**PROBLEM REQUIREMENTS:** In the passage on Spring AI memory management, which header identifies the conversation whose messages MessageChatMemoryAdvisor loads?

**TEXT SEGMENT:**
====================

Two endpoints, two advisors, six tools, one ChatClient. Let's break down the three memory types.

Managing chat memory with Spring Advisors

Spring AI's advisor pattern is where the magic lives. Advisors intercept every call to the LLM and can modify the prompt before it goes out and process the response when it comes back.

MessageChatMemoryAdvisor handles episodic memory. Before each LLM call, it loads the last 100 messages for the current conversation from the SPRING_AI_CHAT_MEMORY table and prepends them to the prompt. After the response, it saves the new exchange. The conversation is identified by the X-Conversation-Id header: different ID, different memory.

Implementing RAG with document retrievers

RetrievalAugmentationAdvisor handles semantic memory. Before each LLM call, a custom OracleHybridDocumentRetriever calls DBMS_HYBRID_VECTOR.SEARCH, which runs vector similarity search and Oracle Text keyword search in parallel and fuses the results with Reciprocal Rank Fusion (RRF).

====================

**DATA PROVIDED:**
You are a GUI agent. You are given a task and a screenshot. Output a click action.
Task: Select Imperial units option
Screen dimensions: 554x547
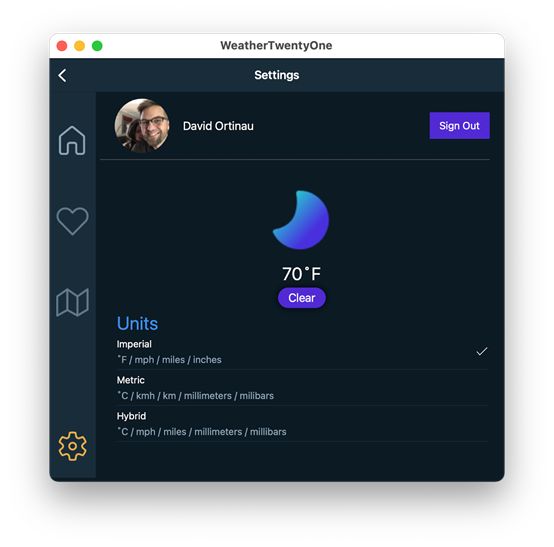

====================

**OUTPUT FOR THIS TASK:** The X-Conversation-Id header.